*ФРАГМЕНТ СТРАНИЦЫ*:
1 Исократ написал «Панегирик» к Олимпийским играм 380 года до Р. X. и сознательно не произносил его, предпочтя разослать речь заинтересованным лицам. Письменный характер «Панегирика» подчеркивает и его стиль: здесь объединены торжественный и совещательный типы речей, чего в устной практике в эпоху Исократа не было.


Печатается по: Ораторы Греции. – Сост. М.Л. Гаспаров – М., 1985. – Перевод Э. Юнца.


Эсхин (389–314 гг. до Р.X.)


• Против Ктесифонта о венке


Эсхин был политическим антиподом Демосфена. Он не получил специального риторического образования и стал оратором, оставив профессию трагического актера. И как оратор, и как политик, и как дипломат Эсхин постоянно сталкивался с Демосфеном. Из трех сохранившихся до наших дней речей Эсхина две – «О предательском посольстве» и «Против Ктесифонта о венке» – относятся к полемике с Демосфеном. Таким образом возможно восстановить ход живой полемики между двумя ораторами и сравнить их точки зрения на одни и те же события, проследить аргументацию каждого.

*ЦЕЛЬ ЗАДАНИЯ A*: Покажите все строки приведенных ниже записей, в которых встречается строка «pair».

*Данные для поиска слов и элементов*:
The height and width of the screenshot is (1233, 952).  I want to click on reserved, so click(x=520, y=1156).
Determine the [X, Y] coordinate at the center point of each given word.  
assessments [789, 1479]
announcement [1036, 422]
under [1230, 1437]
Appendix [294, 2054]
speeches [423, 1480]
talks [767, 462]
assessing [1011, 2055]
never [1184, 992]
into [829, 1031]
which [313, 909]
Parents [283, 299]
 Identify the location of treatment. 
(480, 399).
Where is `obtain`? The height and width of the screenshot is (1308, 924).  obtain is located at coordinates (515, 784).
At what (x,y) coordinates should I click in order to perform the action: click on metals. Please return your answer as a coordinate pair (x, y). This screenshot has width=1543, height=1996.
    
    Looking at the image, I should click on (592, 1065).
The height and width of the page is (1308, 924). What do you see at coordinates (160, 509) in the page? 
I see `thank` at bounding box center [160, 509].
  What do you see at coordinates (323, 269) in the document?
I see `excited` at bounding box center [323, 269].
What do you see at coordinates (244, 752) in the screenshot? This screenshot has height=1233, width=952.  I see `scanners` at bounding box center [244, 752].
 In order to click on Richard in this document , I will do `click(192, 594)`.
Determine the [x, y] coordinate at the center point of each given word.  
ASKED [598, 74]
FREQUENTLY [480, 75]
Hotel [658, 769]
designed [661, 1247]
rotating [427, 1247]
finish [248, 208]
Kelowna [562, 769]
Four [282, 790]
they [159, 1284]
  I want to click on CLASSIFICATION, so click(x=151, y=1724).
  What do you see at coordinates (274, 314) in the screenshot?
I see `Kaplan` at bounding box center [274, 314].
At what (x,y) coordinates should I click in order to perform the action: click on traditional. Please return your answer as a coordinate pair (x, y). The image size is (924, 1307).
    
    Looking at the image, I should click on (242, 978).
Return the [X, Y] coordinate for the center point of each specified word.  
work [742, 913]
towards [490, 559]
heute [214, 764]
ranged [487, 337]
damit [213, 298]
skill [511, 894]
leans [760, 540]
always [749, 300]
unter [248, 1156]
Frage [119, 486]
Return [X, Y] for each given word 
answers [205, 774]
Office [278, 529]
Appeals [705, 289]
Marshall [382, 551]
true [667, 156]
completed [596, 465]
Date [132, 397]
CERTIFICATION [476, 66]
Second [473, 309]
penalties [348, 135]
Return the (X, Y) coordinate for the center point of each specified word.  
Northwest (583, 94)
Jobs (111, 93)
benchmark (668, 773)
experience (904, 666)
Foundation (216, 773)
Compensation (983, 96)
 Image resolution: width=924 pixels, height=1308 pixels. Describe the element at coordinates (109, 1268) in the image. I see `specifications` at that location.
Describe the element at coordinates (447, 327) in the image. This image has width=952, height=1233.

*ЦЕЛЬ ЗАДАНИЯ B*: Повторите дословно отрывок из текста о греческих ораторах, начиная со слов «Эсхин был политическим» и заканчивая словами «проследить аргументацию каждого.».

*ПОЛНЫЙ ОТВЕТ A*:
At what (x,y) coordinates should I click in order to perform the action: click on metals. Please return your answer as a coordinate pair (x, y). This screenshot has width=1543, height=1996.
At what (x,y) coordinates should I click in order to perform the action: click on traditional. Please return your answer as a coordinate pair (x, y). The image size is (924, 1307).

*ПОЛНЫЙ ОТВЕТ B*:
Эсхин был политическим антиподом Демосфена. Он не получил специального риторического образования и стал оратором, оставив профессию трагического актера. И как оратор, и как политик, и как дипломат Эсхин постоянно сталкивался с Демосфеном. Из трех сохранившихся до наших дней речей Эсхина две – «О предательском посольстве» и «Против Ктесифонта о венке» – относятся к полемике с Демосфеном. Таким образом возможно восстановить ход живой полемики между двумя ораторами и сравнить их точки зрения на одни и те же события, проследить аргументацию каждого.